Começou hoje (8), o 1º Fórum Nacional de TVs Públicas, em Brasília. O evento que irá até a próxima sexta-feira (11), reúne geradores e programadores de TV Públicas, representantes das agências reguladoras do cinema e das telecomunicações, de universidades, organizações da sociedade civil e do governo federal. Participam das plenárias representantes de emissoras públicas estrangeiras como a BBC, do Reino Unido, NHK, do Japão, e a RTP, de Portugal.
Na abertura do evento, o ministro da Cultura, Gilberto Gil, defendeu que o fortalecimento da TV pública deve ser acompanhado por inclusão digital. Segundo ele, a programação das emissoras públicas será construída em parceria com os telespectadores. Para isso, o governo deverá investir na inclusão digital para que a interação se concretize.

Brasília - Os ministros Franklin Martins, da Comunicação Social, e Gilberto Gil, da Cultura, em entrevista coletiva após abertura do Fórum Nacional de TVs Públicas Foto: Antonio Cruz/ABr
Na opinião de Gilberto Gil, a TV pública deve ser uma forma de entretenimento inteligente para a população. "A TV pública deve buscar capacitar e ser uma das grandes formas do entretenimento no Brasil, entreter sem deixar de ser inteligente e sem perde suas finalidades próprias."
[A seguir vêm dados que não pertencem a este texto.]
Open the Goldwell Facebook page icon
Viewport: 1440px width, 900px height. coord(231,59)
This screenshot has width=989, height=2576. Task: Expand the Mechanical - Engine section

Para o pesquisador da Universidade de São Paulo (USP) Laurindo Leal Filho, fundador e membro da organização não-governamental Tver, voltada para o acompanhamento da qualidade da televisão brasileira, a televisão pública tem uma missão importante: formar a consciência crítica do telespectador brasileiro.
Segundo Laurindo, o Fórum representa a primeira oportunidade para que seja discutido o papel social da televisão pública. "Em muitos países da Europa, a TV pública, controlada pela sociedade e com interferência mínima do governo, é uma realidade estabelecida, mas o Brasil ainda está começando a dar passos nessa área", ressalta. O professor da USP acredita que o começo tardio representa uma oportunidade para o país construir um modelo que represente uma alternativa às emissoras comerciais.
Na avaliação de Laurindo, a tevê pública nacional está cada vez mais próxima de virar realidade. No entanto, ele observa que, para ser bem-sucedido, o novo sistema público de comunicação precisará se diferenciar das emissoras comerciais. "A identidade tem de ser construída por critérios próprios, não pela mera competição com os canais privados", comenta.
O conteúdo diferenciado, diz o professor, deve buscar a audiência pela qualidade. Esse processo, afirma ele, trará reflexos positivos para toda a programação da televisão aberta. "Ao longo do tempo, o público vai amadurecer e exigir que as emissoras privadas também melhorem o nível da programação", aposta.